══ Dataset entries

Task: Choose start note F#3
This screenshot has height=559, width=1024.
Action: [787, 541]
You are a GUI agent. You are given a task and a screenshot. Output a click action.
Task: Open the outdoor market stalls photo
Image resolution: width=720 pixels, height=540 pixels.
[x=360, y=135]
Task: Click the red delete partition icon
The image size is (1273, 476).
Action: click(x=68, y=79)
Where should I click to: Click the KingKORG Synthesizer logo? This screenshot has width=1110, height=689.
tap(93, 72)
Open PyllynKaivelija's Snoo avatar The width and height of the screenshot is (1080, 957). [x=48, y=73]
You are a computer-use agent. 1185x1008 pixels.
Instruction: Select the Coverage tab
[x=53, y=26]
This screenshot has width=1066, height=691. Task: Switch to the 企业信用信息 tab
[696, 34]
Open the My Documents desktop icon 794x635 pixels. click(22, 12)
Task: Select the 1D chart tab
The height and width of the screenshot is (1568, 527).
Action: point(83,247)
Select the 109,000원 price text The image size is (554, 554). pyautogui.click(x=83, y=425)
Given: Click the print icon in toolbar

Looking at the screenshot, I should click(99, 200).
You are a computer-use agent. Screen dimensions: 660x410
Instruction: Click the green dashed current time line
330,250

════

**What the exercise asks**: Where a line of the records contains the word "agent", copy that line.

**Reply**:
You are a GUI agent. You are given a task and a screenshot. Output a click action.
You are a computer-use agent. 1185x1008 pixels.
You are a computer-use agent. Screen dimensions: 660x410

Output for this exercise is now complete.